One might term the first choice “Hunger Therapy”. As tempting as that is, that delicious term would be misleading as there is actually no intent to cause hunger, hunger just happens to be the standard outcome. On the other hand, I suspect it is a term that many people who have been through multiple cycles of limited-calorie diets would instantly relate to. There is some merit, though, to the use of a term like “Hunger-Inducing-Treatment”. This would yield the acronym “HIT”.
This might seem like just having some fun with words. It might also seem like an attempt to be nasty or to pick a fight and throw names at people who have been doing their best to provide the best care they know to people who have a real medical need to reduce their body fat. Neither is true. No-one can lay claim to knowledge of a medical treatment for reduction of excess body fat that is scientifically proven in a large population of people to be both safe and effective in the long, long term – none exist.

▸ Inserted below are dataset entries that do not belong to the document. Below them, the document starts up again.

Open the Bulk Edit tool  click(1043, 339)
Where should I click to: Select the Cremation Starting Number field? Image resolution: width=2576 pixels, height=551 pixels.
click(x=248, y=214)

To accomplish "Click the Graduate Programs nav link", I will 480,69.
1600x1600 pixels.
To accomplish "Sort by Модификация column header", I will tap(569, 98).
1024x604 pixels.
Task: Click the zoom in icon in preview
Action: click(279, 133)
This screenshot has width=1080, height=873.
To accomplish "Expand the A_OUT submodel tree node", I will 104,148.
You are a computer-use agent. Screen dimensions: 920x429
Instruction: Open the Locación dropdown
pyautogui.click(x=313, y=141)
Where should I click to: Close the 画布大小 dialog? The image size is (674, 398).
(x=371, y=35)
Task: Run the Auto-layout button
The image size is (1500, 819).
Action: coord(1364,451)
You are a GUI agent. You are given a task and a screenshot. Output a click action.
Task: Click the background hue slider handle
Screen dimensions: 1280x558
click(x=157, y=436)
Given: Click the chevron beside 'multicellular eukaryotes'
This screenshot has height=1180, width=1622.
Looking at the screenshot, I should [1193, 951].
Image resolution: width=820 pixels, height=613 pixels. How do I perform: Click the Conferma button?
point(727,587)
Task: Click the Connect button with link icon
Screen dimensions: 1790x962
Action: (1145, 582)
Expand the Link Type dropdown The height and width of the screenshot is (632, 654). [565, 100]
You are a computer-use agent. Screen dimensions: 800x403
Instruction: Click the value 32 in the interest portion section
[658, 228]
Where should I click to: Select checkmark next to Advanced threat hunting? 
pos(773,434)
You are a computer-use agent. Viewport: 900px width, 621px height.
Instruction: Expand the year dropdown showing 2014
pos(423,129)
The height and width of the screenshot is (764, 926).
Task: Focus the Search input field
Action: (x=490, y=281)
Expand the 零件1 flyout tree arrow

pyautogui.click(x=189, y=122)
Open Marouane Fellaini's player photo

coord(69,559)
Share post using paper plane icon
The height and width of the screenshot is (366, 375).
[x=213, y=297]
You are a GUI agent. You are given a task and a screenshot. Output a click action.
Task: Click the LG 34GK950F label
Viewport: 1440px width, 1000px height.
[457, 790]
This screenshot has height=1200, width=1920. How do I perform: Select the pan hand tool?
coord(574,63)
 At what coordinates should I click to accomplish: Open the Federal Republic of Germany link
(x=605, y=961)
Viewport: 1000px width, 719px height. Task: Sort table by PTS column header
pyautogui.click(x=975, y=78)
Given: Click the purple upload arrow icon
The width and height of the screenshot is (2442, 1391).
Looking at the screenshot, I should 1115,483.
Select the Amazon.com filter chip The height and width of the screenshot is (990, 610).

For all these reasons, the conversation must be opened up. Things that have been taken for granted, assumptions that have been made, things that “every-one knows are true” all have to be brought out and looked at from the ground up. I think that naming hunger as an under-considered harm is one aspect of the broad re-considering that must be done.
Hunger? What of that? Aren’t we supposed to ignore the hunger and “stick to the diet plan”. Isn’t that the advice that pervades society, from agencies and health practitioners alike, repeated over decades? Isn’t the hunger little more than a nuisance, to be ignored or managed as best as possible? Conquered, even? A test of one’s character?
There is the outcome on the individual directly of the attempt to endure sustained hunger (and of “failing” to do so). There is a whole extra set of problems when the professional/agency advice to put up with sustained hunger becomes incorporated into a general societal attitude that expands and gets passed down over generations.
There are rumblings (angry screaming?) that the persistent, excess hunger (and the other outcome of this professional/societal attitude that hunger can be safely ignored and, in fact, you are displaying approved behaviour if you do) is an unsuspected, slow-onset, toxic bomb that goes off in the individual and in society over the course of months, years, decades.
There are many people who have made this point long before me.
If “Hunger-Inducing-Treatment” is in doubt as a promising way forward, perhaps it is time to give the alternate approach (option 2 above) at least a good try.
Perhaps a useful term would be “Satiety-Focused Weight Health”.